Scripture Reflection

FIRST SUNDAY OF ADVENT
Isaiah 2:1-5
Romans 13:11-14
Matthew 24:37-44

We wait for life to make its mark, and time then etches itself upon our lives. When I was 4 years old, I couldn’t wait for Christmas to come. Each year, too, it was for my birthday to come around that I waited, all so I could grow up to be like everyone else. Once school began, I could hardly wait for vacation time, and then I waited for graduation, and finally for the freedom to be on my own. Isn’t that how it was with you too? We wait for life to do what life always does at its own pace.

Over the years, I’ve spent a fair amount of time in such a way — waiting to be old enough to get a driver’s license, for the Packers to win a Super Bowl, for the wonderful taste of summer when winter seemed to lock us all into a deep freeze, for political winds to shift and bring in the fresh air of new hope for the future. In some years, it was waiting for a new car, and in other years for a new parish. Sometimes, it was waiting for a friend to come, and other times waiting in a doctor’s office while watching everyone else being called ahead of me. And sometimes it’s been waiting for God to show up, though mostly I’ll admit I wasn’t sure if I’d know what that could or would look like — only something different than how I was at that moment, I presumed.

If Advent is supposed to be a time of waiting, then I’d have to say that in so many ways my whole life has been an advent of one sort or another — not always waiting for God, but sometimes for that, too.

And so it’s been all those somethings that I’ve spent time waiting for that have in their own time come to pass — from a child’s dreams for Christmas to a grownup’s wondering about God and a scattering of much else in between.

The prophet and poet Isaiah says, “In days to come … they shall beat their swords into plowshares and their spears into pruning hooks; one nation shall not raise the sword against another, nor shall they train for war again.” We wait for peace, too, though if we’re honest about it, we wonder if it’s ever really going to come.

Mary Oliver, another poet from another time, mused about all such waiting in a very brief poem that’s over almost before it begins. The poem is titled “Don’t Worry.”

“Things take the time they take. Don’t worry, How many roads did St. Augustine follow before he became St. Augustine?”

It’s true. Things take the time they take.

If you know anything about St. Augustine, you know he walked his share of roads. He tasted life — from the boyhood thrill of stealing pears out of someone’s orchard to the grownup thrill of falling in love and the daunting thrill of becoming a parent. His were many roads and paths and back alleyways — some forked, some with dead ends and most without knowing the ultimate destination, until, like all of us, he found himself arriving at one place or another, only to begin again.
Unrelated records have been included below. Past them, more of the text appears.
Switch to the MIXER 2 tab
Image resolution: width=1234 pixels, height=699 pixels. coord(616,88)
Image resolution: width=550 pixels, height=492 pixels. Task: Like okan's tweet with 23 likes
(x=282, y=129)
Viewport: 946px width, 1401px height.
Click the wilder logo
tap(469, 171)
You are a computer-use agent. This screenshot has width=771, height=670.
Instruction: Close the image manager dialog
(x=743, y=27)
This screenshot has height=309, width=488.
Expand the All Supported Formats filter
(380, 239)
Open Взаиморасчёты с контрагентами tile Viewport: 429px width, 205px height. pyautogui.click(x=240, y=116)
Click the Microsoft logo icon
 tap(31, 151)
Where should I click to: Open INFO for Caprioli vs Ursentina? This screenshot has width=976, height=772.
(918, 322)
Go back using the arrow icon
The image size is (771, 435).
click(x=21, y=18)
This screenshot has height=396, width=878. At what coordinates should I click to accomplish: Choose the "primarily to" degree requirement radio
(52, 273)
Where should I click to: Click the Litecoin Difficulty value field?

Things take the time they take for us to become who we are called to be.

As much as we wait for life to come to us, the truth is that life happens to us as we’re busy about our waiting. And if so with life, so also with God who happens as we’re busy doing other things, though mostly without our noticing. Some of us are captured by it all and some of us are left behind, as the Gospel this week suggests, but God does happen in our rummaging about, woven in amidst all the distractions that make demands upon our time.

For most of us, it is the silence that stirs us to notice. Sometimes it is the forced silence as when we are laid low by illness. At other times, it is the silence that comes masked as boredom tempting us to flee, and yet again it may be the silence of 3 a.m. as we lie awake unable to sleep.

Most often, the waiting for God to come does take on the cloak of silence. It will capture you whether you welcome it or not. So then sit with it, wait with it, make friends with it. It is holy, and because we become like those with whom we spend time, then it too will make you holy. Things take the time they take, and amidst it all God happens. Be at peace.

For Reflection:

  • At this point in your life, what is it you are waiting for?
  • How might God be there waiting for you?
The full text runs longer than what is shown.